Exercise ▸
Please reproduce the following records exactly, with nothing omitted.

Task inputs ▸
※ ※ ※
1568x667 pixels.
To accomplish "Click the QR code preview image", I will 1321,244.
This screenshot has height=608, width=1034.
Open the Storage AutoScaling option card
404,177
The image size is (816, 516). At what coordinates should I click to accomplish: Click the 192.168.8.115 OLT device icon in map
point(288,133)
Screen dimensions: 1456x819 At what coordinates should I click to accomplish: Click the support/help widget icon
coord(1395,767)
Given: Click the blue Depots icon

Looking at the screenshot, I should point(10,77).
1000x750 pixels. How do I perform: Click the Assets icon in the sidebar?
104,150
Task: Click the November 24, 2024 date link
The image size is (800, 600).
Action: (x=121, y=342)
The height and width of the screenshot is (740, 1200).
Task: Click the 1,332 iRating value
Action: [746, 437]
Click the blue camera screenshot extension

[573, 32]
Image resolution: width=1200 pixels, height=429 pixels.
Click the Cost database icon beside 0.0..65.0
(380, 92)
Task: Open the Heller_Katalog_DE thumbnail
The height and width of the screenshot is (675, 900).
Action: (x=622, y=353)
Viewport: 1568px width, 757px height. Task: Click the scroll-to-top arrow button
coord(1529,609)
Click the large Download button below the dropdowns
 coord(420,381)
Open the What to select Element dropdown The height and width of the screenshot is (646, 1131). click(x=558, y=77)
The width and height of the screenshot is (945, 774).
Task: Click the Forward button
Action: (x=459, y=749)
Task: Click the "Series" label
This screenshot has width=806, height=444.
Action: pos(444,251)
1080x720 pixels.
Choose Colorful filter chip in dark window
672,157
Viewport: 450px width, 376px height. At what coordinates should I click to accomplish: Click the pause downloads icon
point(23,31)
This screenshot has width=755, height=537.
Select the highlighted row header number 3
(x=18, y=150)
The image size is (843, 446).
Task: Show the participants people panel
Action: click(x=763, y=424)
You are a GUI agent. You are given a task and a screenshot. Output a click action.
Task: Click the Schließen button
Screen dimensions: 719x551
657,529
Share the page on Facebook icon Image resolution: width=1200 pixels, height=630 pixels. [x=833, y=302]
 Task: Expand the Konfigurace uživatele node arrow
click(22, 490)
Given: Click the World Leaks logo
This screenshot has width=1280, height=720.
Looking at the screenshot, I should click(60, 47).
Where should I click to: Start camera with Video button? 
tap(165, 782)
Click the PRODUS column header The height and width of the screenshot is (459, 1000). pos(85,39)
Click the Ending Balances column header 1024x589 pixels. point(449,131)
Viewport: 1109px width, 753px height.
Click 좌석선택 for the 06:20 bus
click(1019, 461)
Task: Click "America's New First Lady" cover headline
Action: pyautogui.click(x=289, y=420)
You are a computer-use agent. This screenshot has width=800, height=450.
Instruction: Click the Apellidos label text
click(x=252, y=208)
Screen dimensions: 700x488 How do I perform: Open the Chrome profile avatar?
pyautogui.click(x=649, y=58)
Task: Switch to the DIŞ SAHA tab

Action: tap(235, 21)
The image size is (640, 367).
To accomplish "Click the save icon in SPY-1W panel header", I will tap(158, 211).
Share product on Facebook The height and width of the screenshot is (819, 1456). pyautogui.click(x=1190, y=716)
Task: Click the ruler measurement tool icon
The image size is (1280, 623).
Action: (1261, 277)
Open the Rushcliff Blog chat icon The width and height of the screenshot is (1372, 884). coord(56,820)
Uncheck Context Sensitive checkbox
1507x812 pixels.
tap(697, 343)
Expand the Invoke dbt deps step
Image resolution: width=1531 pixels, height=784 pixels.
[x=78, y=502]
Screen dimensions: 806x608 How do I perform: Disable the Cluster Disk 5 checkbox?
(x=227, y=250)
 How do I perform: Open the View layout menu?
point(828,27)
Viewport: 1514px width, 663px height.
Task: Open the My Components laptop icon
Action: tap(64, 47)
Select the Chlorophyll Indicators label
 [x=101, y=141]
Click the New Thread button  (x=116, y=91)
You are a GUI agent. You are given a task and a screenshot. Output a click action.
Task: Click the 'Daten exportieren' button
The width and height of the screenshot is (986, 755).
※ ※ ※
Response box ▸
1568x667 pixels.
To accomplish "Click the QR code preview image", I will 1321,244.
This screenshot has height=608, width=1034.
Open the Storage AutoScaling option card
404,177
The image size is (816, 516). At what coordinates should I click to accomplish: Click the 192.168.8.115 OLT device icon in map
point(288,133)
Screen dimensions: 1456x819 At what coordinates should I click to accomplish: Click the support/help widget icon
coord(1395,767)
Given: Click the blue Depots icon

Looking at the screenshot, I should point(10,77).
1000x750 pixels. How do I perform: Click the Assets icon in the sidebar?
104,150
Task: Click the November 24, 2024 date link
The image size is (800, 600).
Action: (x=121, y=342)
The height and width of the screenshot is (740, 1200).
Task: Click the 1,332 iRating value
Action: [746, 437]
Click the blue camera screenshot extension

[573, 32]
Image resolution: width=1200 pixels, height=429 pixels.
Click the Cost database icon beside 0.0..65.0
(380, 92)
Task: Open the Heller_Katalog_DE thumbnail
The height and width of the screenshot is (675, 900).
Action: (x=622, y=353)
Viewport: 1568px width, 757px height. Task: Click the scroll-to-top arrow button
coord(1529,609)
Click the large Download button below the dropdowns
 coord(420,381)
Open the What to select Element dropdown The height and width of the screenshot is (646, 1131). click(x=558, y=77)
The width and height of the screenshot is (945, 774).
Task: Click the Forward button
Action: (x=459, y=749)
Task: Click the "Series" label
This screenshot has width=806, height=444.
Action: pos(444,251)
1080x720 pixels.
Choose Colorful filter chip in dark window
672,157
Viewport: 450px width, 376px height. At what coordinates should I click to accomplish: Click the pause downloads icon
point(23,31)
This screenshot has width=755, height=537.
Select the highlighted row header number 3
(x=18, y=150)
The image size is (843, 446).
Task: Show the participants people panel
Action: click(x=763, y=424)
You are a GUI agent. You are given a task and a screenshot. Output a click action.
Task: Click the Schließen button
Screen dimensions: 719x551
657,529
Share the page on Facebook icon Image resolution: width=1200 pixels, height=630 pixels. [x=833, y=302]
 Task: Expand the Konfigurace uživatele node arrow
click(22, 490)
Given: Click the World Leaks logo
This screenshot has width=1280, height=720.
Looking at the screenshot, I should click(60, 47).
Where should I click to: Start camera with Video button? 
tap(165, 782)
Click the PRODUS column header The height and width of the screenshot is (459, 1000). pos(85,39)
Click the Ending Balances column header 1024x589 pixels. point(449,131)
Viewport: 1109px width, 753px height.
Click 좌석선택 for the 06:20 bus
click(1019, 461)
Task: Click "America's New First Lady" cover headline
Action: pyautogui.click(x=289, y=420)
You are a computer-use agent. This screenshot has width=800, height=450.
Instruction: Click the Apellidos label text
click(x=252, y=208)
Screen dimensions: 700x488 How do I perform: Open the Chrome profile avatar?
pyautogui.click(x=649, y=58)
Task: Switch to the DIŞ SAHA tab

Action: tap(235, 21)
The image size is (640, 367).
To accomplish "Click the save icon in SPY-1W panel header", I will tap(158, 211).
Share product on Facebook The height and width of the screenshot is (819, 1456). pyautogui.click(x=1190, y=716)
Task: Click the ruler measurement tool icon
The image size is (1280, 623).
Action: (1261, 277)
Open the Rushcliff Blog chat icon The width and height of the screenshot is (1372, 884). coord(56,820)
Uncheck Context Sensitive checkbox
1507x812 pixels.
tap(697, 343)
Expand the Invoke dbt deps step
Image resolution: width=1531 pixels, height=784 pixels.
[x=78, y=502]
Screen dimensions: 806x608 How do I perform: Disable the Cluster Disk 5 checkbox?
(x=227, y=250)
 How do I perform: Open the View layout menu?
point(828,27)
Viewport: 1514px width, 663px height.
Task: Open the My Components laptop icon
Action: tap(64, 47)
Select the Chlorophyll Indicators label
 [x=101, y=141]
Click the New Thread button  (x=116, y=91)
You are a GUI agent. You are given a task and a screenshot. Output a click action.
Task: Click the 'Daten exportieren' button
The width and height of the screenshot is (986, 755).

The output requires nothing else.